## Activity
Nothing but the lines from the one with "His promises (878, 498)" through the end of the records may appear in the answer, each reproduced exactly, pictures omitted.

Screenshot grounding data
----------

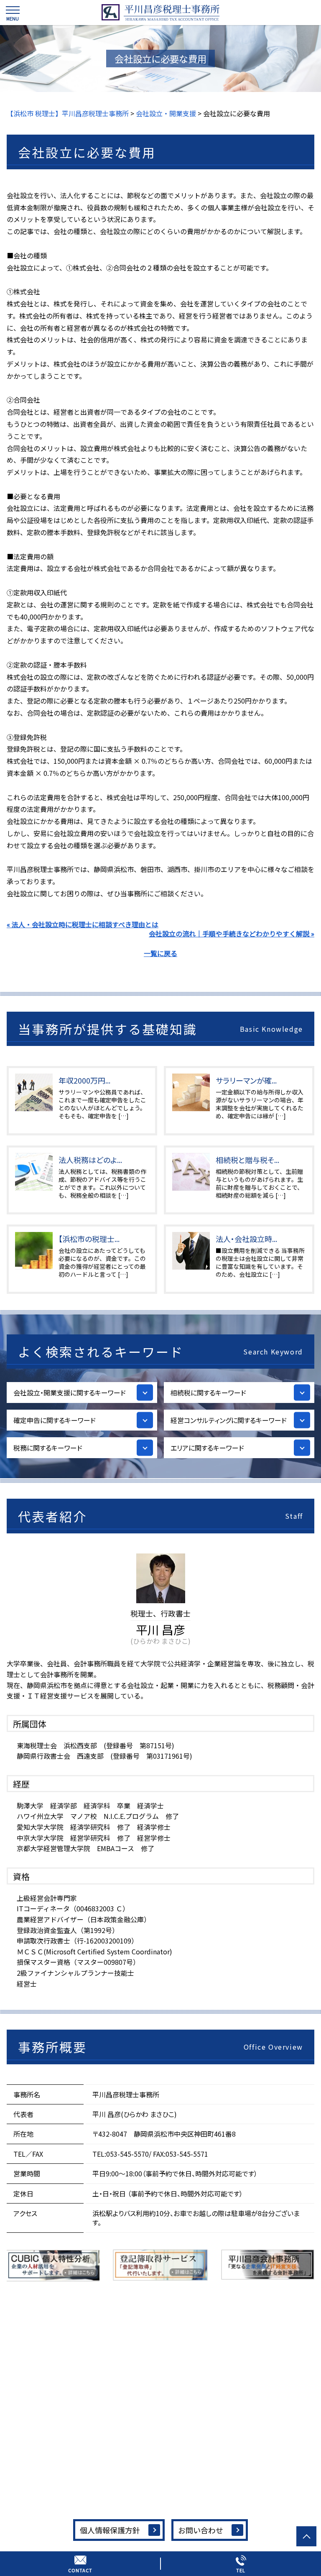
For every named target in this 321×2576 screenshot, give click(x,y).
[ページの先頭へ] (306, 2536)
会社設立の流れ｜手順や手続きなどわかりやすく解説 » (231, 933)
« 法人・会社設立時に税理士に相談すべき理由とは (82, 924)
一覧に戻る (160, 953)
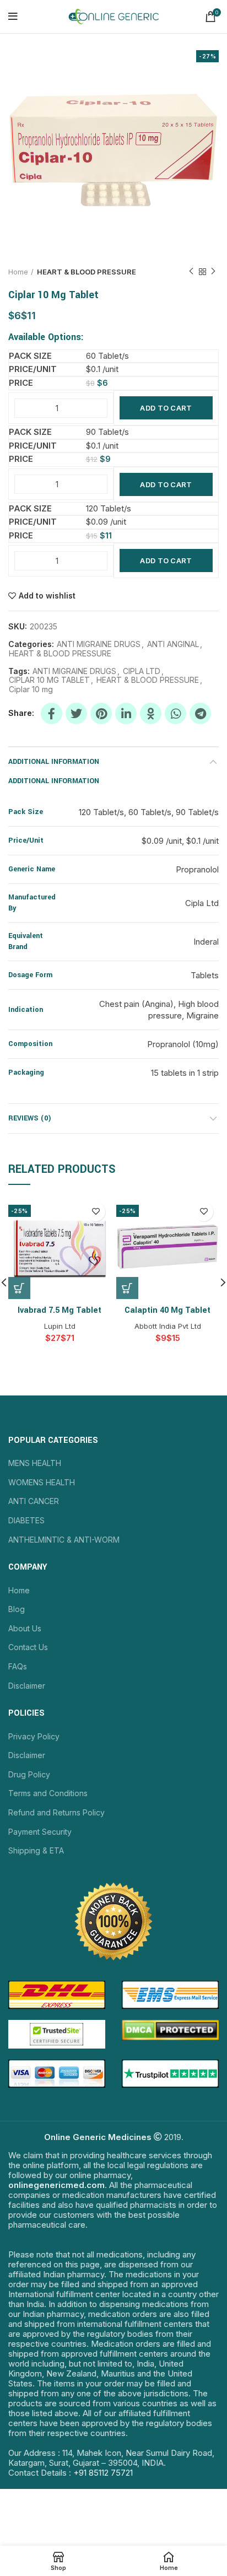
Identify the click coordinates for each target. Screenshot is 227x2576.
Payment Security (40, 1831)
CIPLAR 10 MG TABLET (49, 680)
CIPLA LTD (141, 671)
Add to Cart (166, 407)
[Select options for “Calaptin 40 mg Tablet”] (127, 1288)
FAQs (17, 1666)
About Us (24, 1628)
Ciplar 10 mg (31, 689)
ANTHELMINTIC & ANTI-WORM (64, 1539)
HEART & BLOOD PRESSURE (86, 271)
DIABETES (26, 1520)
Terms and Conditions (48, 1793)
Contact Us (28, 1647)
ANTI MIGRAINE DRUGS (98, 644)
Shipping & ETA (36, 1850)
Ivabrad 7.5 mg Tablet (59, 1310)
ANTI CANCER (33, 1501)
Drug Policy (29, 1774)
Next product (213, 271)
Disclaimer (26, 1685)
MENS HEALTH (34, 1463)
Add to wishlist (47, 596)
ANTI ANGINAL (173, 644)
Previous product (191, 271)
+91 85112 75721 (103, 2472)
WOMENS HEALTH (41, 1482)
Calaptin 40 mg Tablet (167, 1310)
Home (18, 271)
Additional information (53, 762)
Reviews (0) (29, 1118)
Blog (16, 1609)
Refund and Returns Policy (56, 1812)
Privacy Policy (34, 1736)
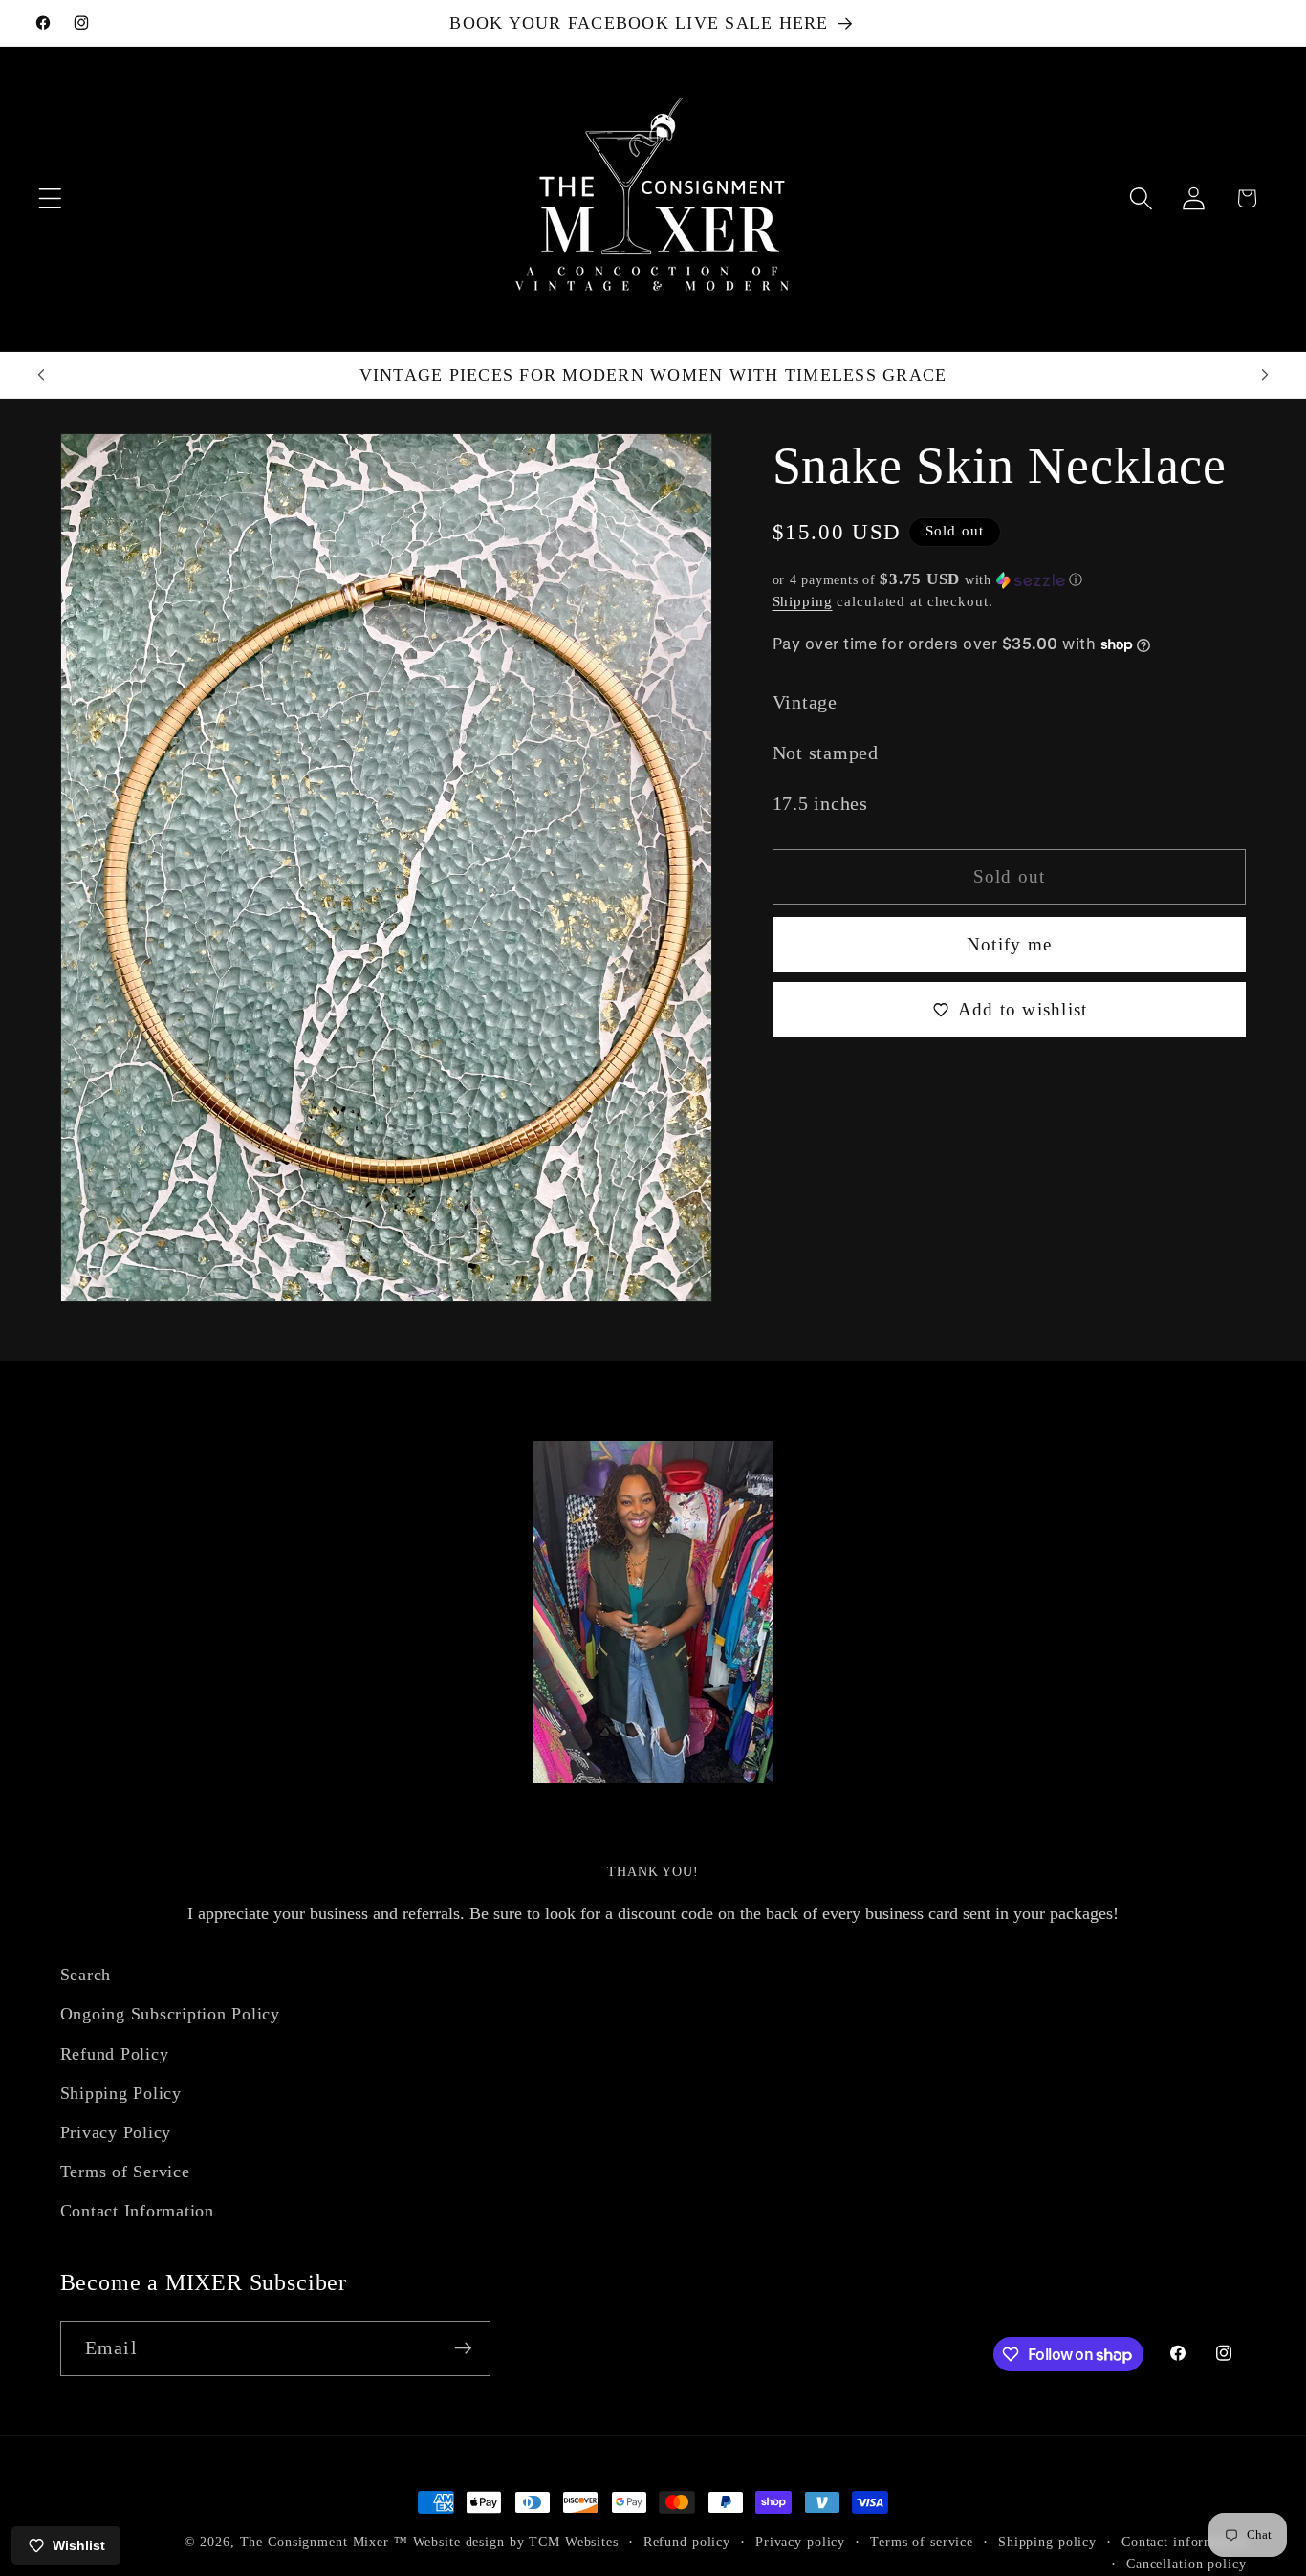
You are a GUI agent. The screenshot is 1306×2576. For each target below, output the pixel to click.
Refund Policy (114, 2053)
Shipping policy (1047, 2542)
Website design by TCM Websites (516, 2542)
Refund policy (686, 2542)
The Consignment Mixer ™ (324, 2542)
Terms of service (921, 2542)
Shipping (803, 600)
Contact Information (137, 2210)
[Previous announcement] (41, 375)
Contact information (1184, 2542)
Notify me (1009, 944)
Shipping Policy (121, 2093)
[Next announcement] (1265, 375)
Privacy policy (800, 2542)
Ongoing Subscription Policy (170, 2013)
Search (86, 1974)
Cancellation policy (1186, 2565)
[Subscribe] (463, 2348)
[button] (50, 198)
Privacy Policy (116, 2132)
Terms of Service (125, 2171)
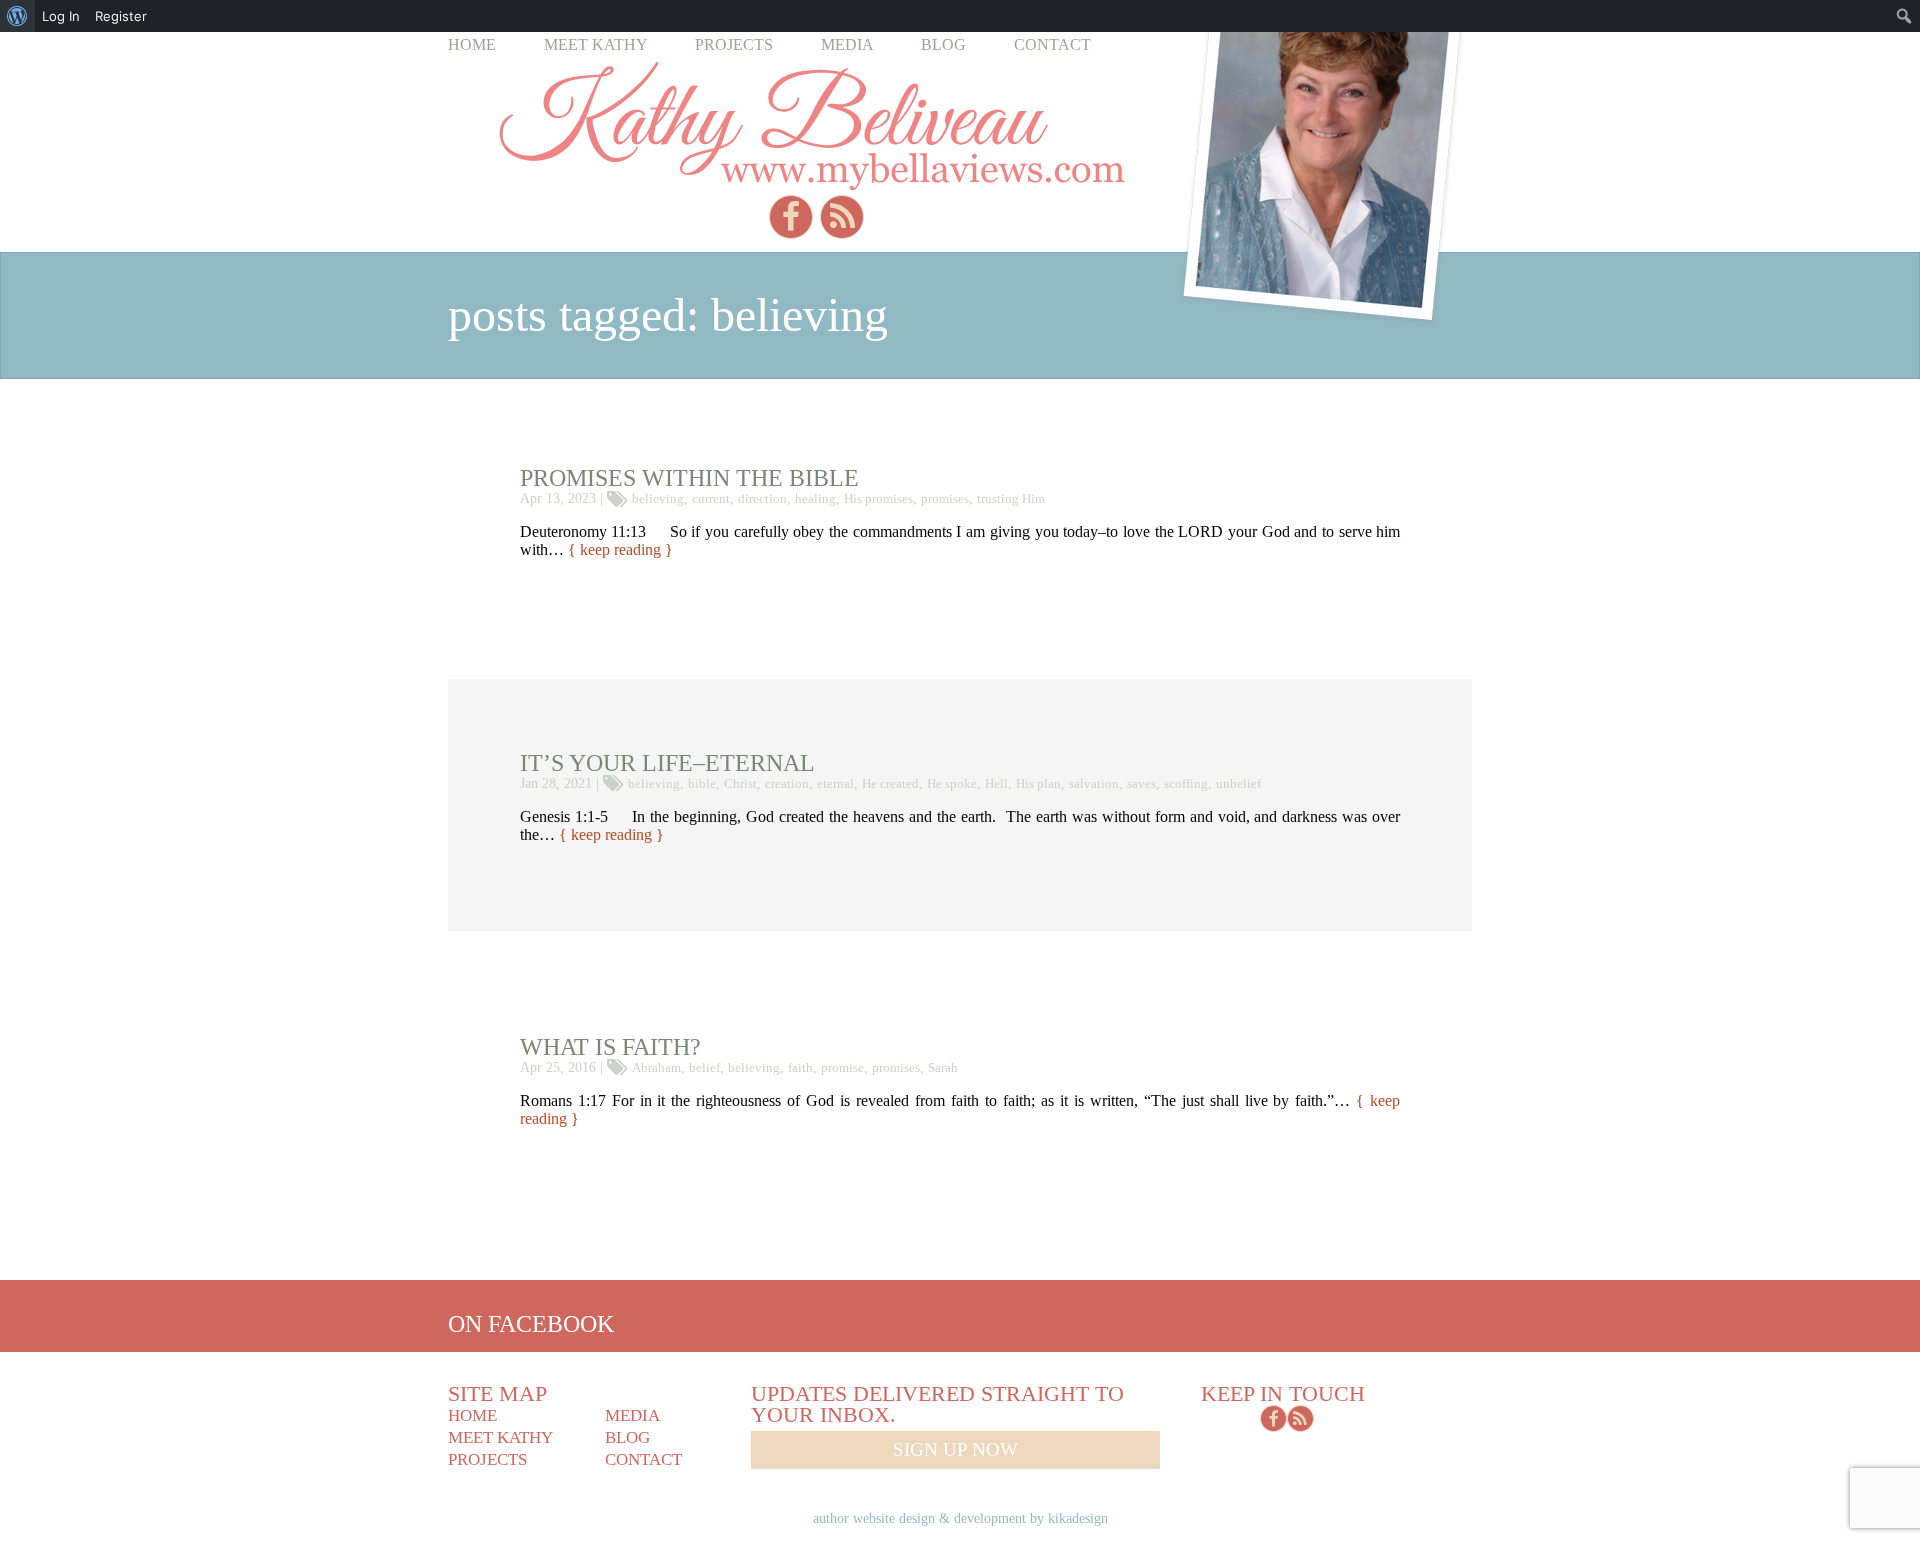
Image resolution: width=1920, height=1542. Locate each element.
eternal (835, 783)
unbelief (1238, 783)
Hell (996, 783)
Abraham (656, 1067)
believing (658, 498)
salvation (1094, 783)
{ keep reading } (620, 549)
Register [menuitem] (121, 16)
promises (945, 498)
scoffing (1186, 783)
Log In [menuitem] (61, 16)
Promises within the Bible (689, 478)
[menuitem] (17, 16)
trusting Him (1011, 498)
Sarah (943, 1067)
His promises (878, 498)
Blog (943, 44)
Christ (740, 783)
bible (702, 783)
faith (800, 1067)
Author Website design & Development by (960, 1518)
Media (847, 44)
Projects (734, 44)
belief (704, 1067)
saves (1141, 783)
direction (762, 498)
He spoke (952, 783)
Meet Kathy (596, 44)
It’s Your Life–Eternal (667, 763)
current (711, 498)
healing (815, 498)
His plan (1038, 783)
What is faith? (610, 1047)
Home (472, 44)
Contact (1052, 44)
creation (787, 783)
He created (890, 783)
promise (842, 1067)
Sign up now (955, 1449)
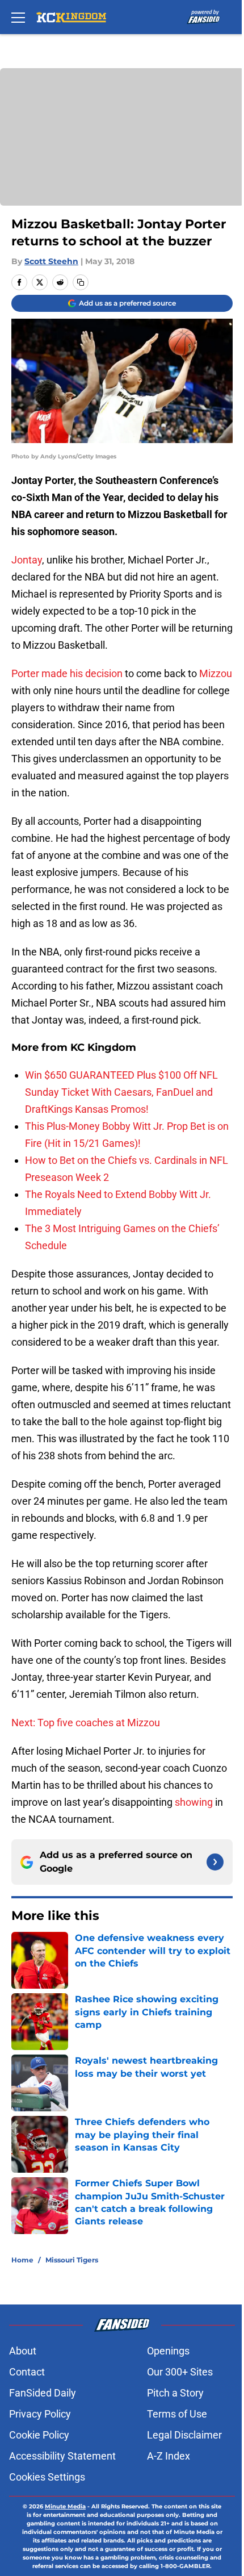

----------

## Answer for the task
His promises (878, 498)
Blog (943, 44)
Christ (740, 783)
bible (702, 783)
faith (800, 1067)
Author Website design & Development by (960, 1518)
Media (847, 44)
Projects (734, 44)
belief (704, 1067)
saves (1141, 783)
direction (762, 498)
He spoke (952, 783)
Meet Kathy (596, 44)
It’s Your Life–Eternal (667, 763)
current (711, 498)
healing (815, 498)
His plan (1038, 783)
What is faith? (610, 1047)
Home (472, 44)
Contact (1052, 44)
creation (787, 783)
He created (890, 783)
promise (842, 1067)
Sign up now (955, 1449)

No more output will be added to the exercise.